= Work instructions =
Substitute "Choose" for "Select" in everything from the line with "Task: Swap the source and target languages" down to the line with "This screenshot has height=193, width=255.", changing nothing else and omitting the pictures. Give back only those lines.

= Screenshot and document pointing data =
▼
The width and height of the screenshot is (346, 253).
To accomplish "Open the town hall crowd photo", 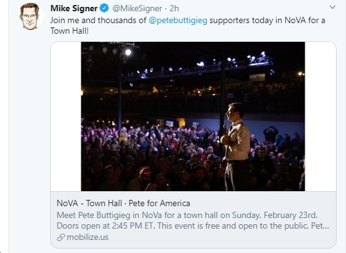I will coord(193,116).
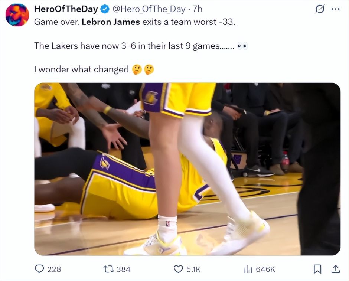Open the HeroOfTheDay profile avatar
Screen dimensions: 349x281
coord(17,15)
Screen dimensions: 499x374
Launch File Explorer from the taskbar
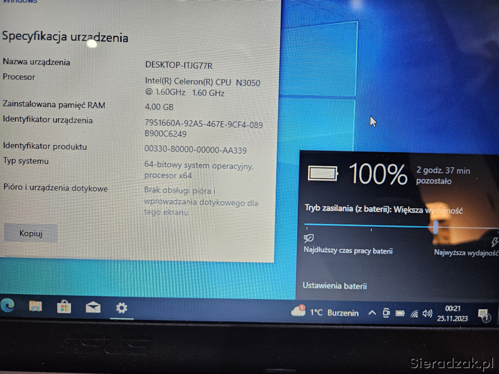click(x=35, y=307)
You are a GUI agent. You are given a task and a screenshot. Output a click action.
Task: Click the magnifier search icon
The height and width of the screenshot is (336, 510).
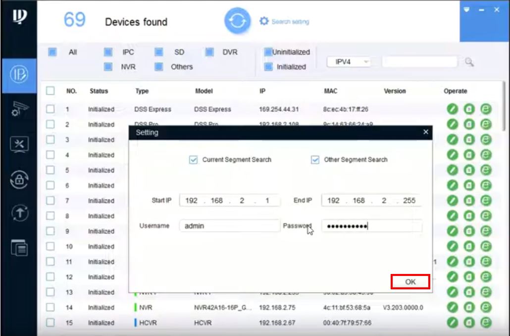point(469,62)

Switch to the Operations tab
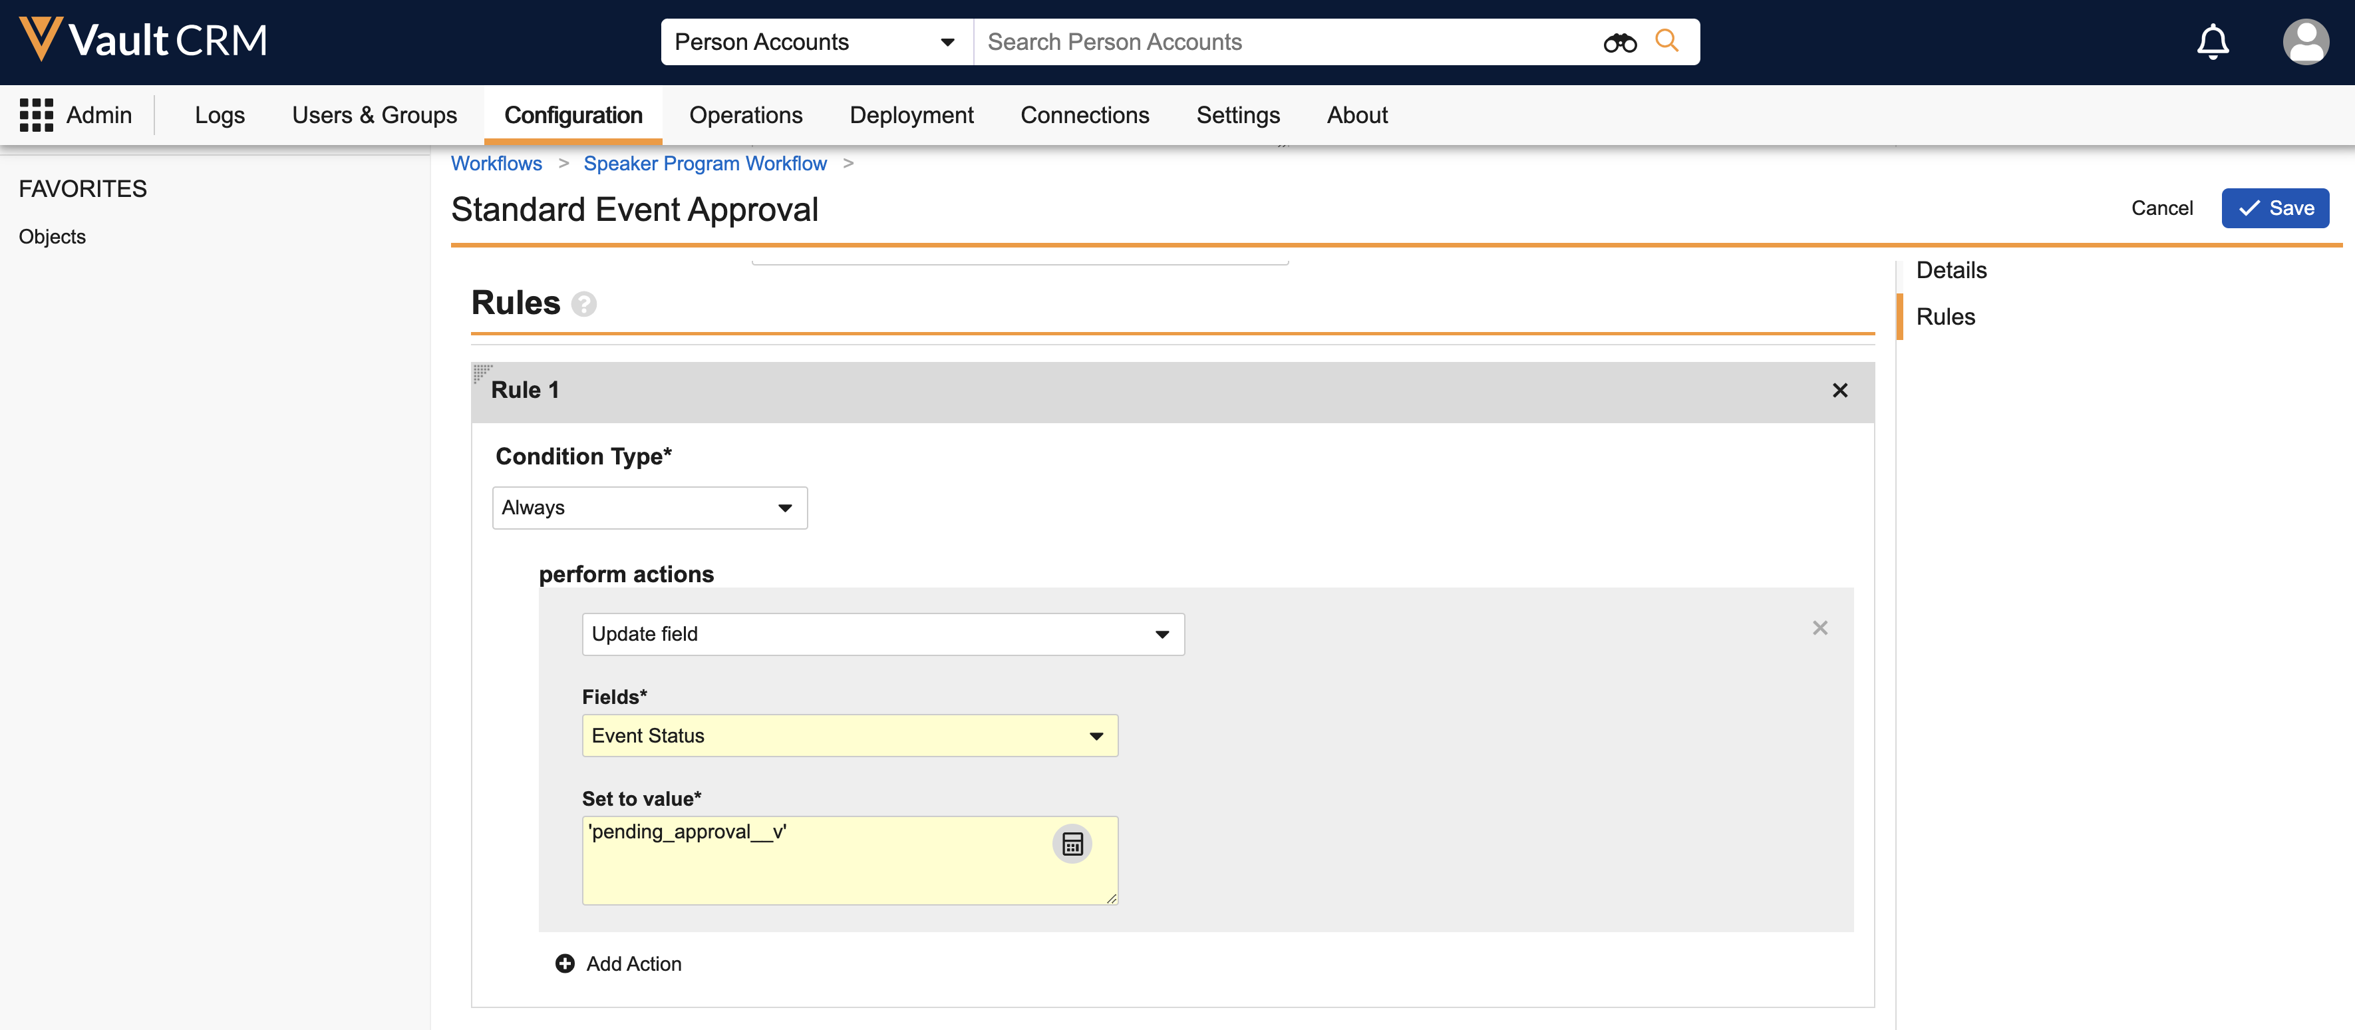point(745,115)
▲
▼
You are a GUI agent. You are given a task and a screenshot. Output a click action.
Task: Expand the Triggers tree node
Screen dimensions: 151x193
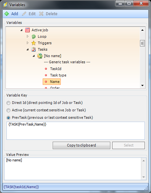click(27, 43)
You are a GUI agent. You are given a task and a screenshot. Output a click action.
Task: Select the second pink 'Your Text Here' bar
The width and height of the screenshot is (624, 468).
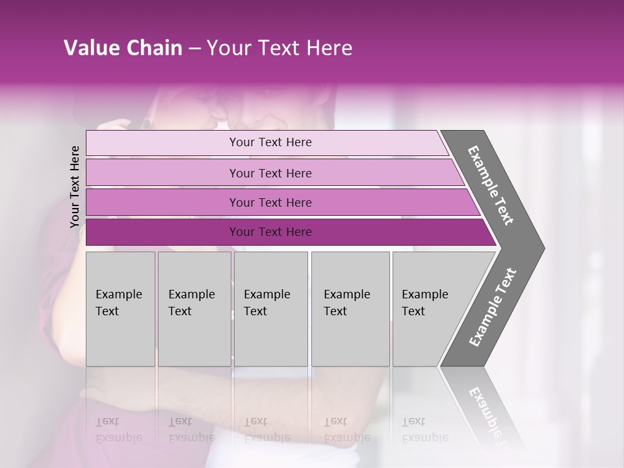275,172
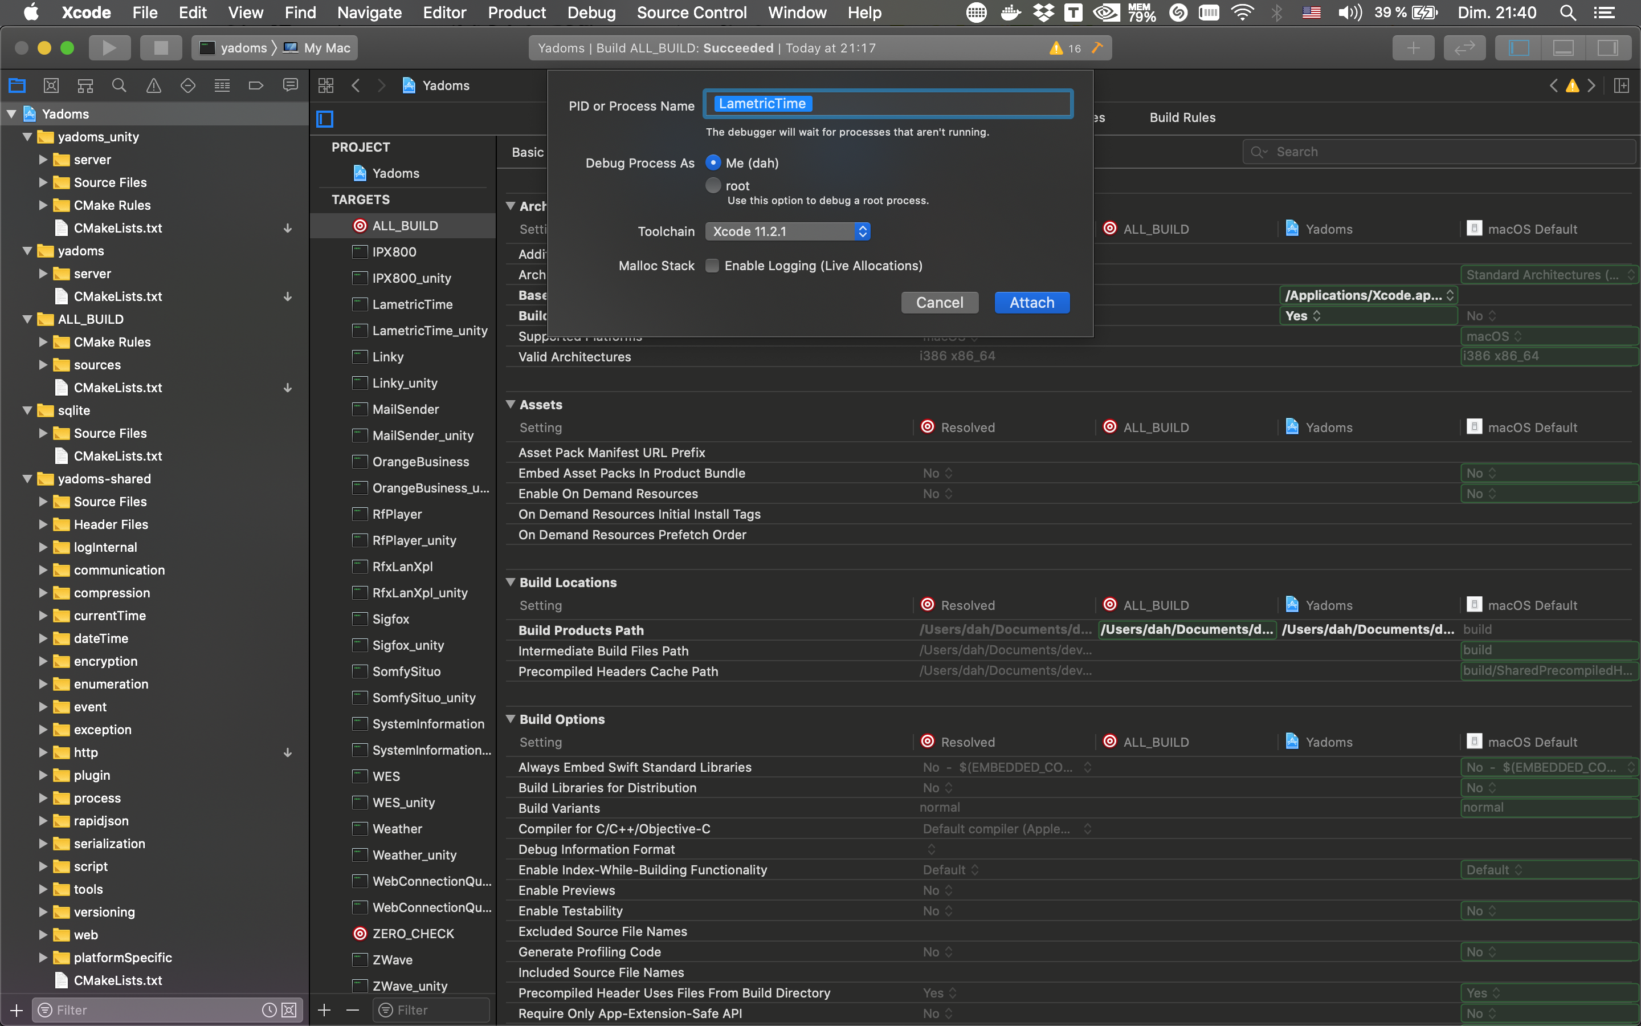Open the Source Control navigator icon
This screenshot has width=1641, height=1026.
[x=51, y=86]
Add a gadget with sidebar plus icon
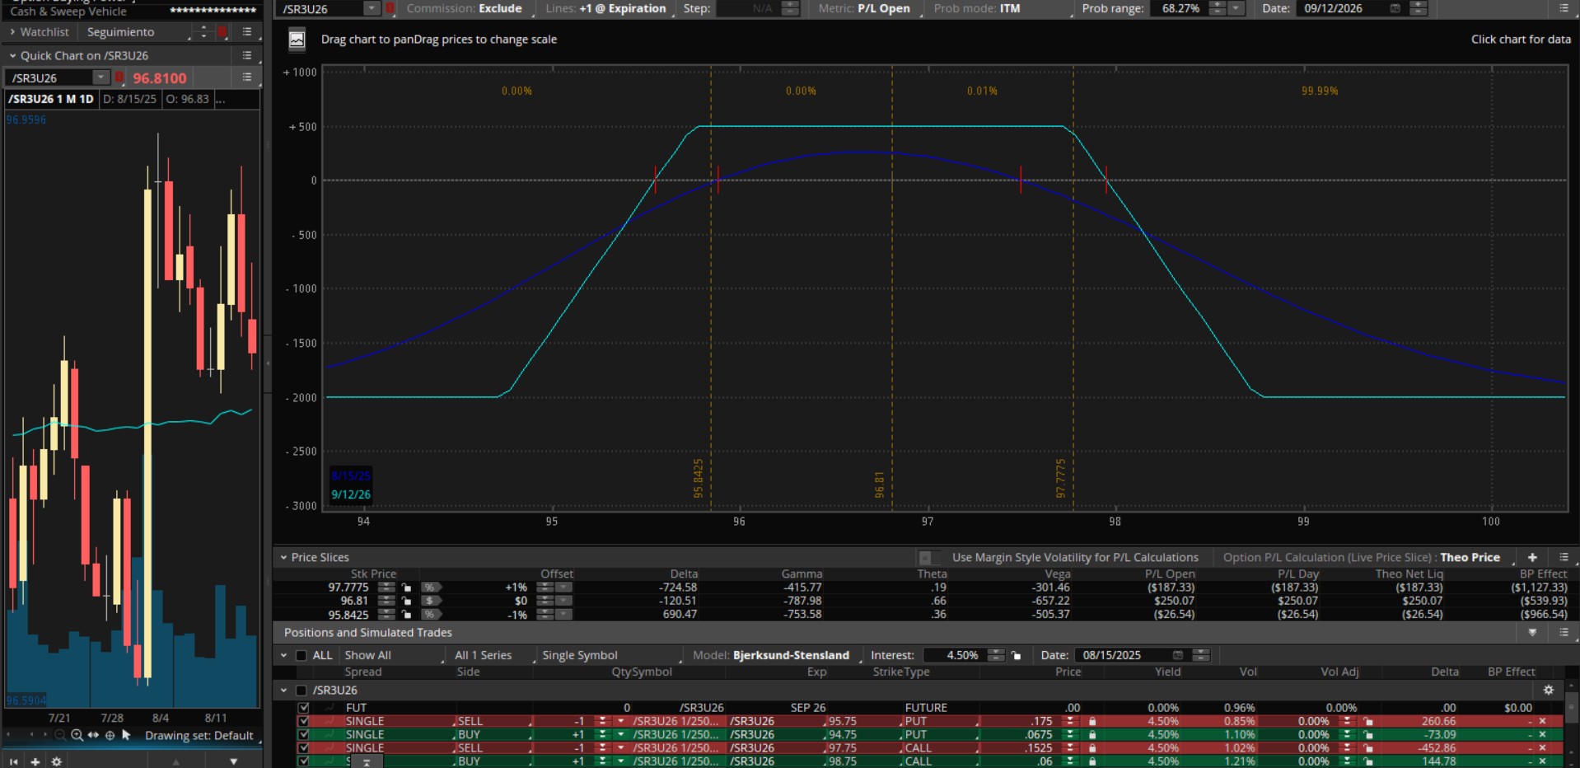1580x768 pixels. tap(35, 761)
▲
▼
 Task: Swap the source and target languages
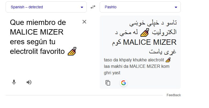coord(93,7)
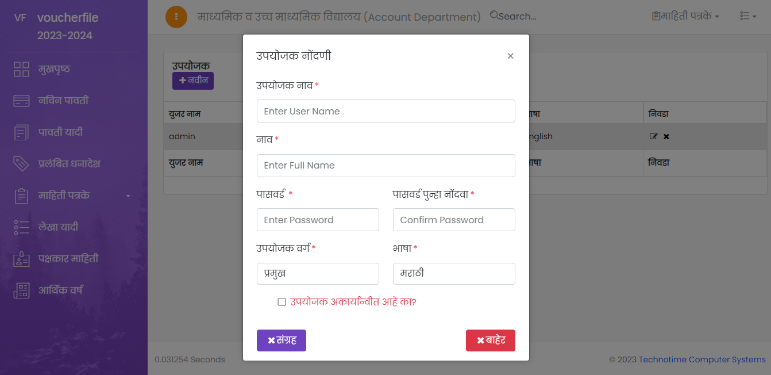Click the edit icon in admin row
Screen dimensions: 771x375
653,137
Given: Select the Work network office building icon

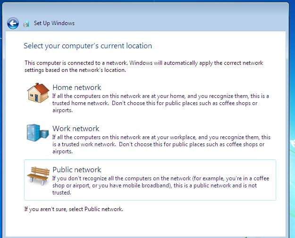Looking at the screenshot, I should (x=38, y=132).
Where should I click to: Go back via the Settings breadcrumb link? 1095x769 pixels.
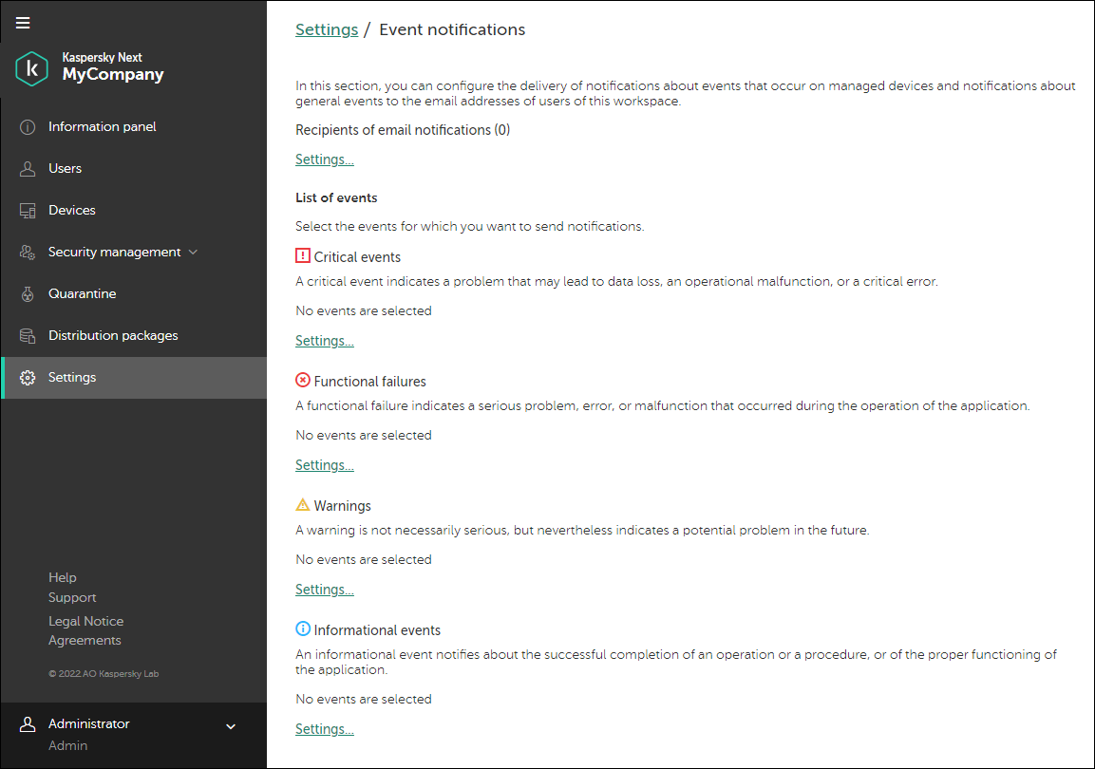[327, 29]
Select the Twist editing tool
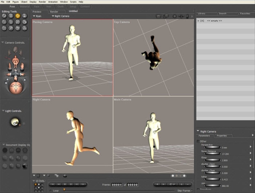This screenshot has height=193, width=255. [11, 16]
▲
= Answer to the task =
 Task: Swap the source and target languages
coord(93,7)
Click the edit icon in admin row
Screen dimensions: 771x375
653,137
Given: Choose the Work network office building icon

Looking at the screenshot, I should (x=38, y=132).
Where should I click to: Go back via the Settings breadcrumb link? 1095x769 pixels.
[327, 29]
Choose the Twist editing tool
This screenshot has height=193, width=255. [11, 16]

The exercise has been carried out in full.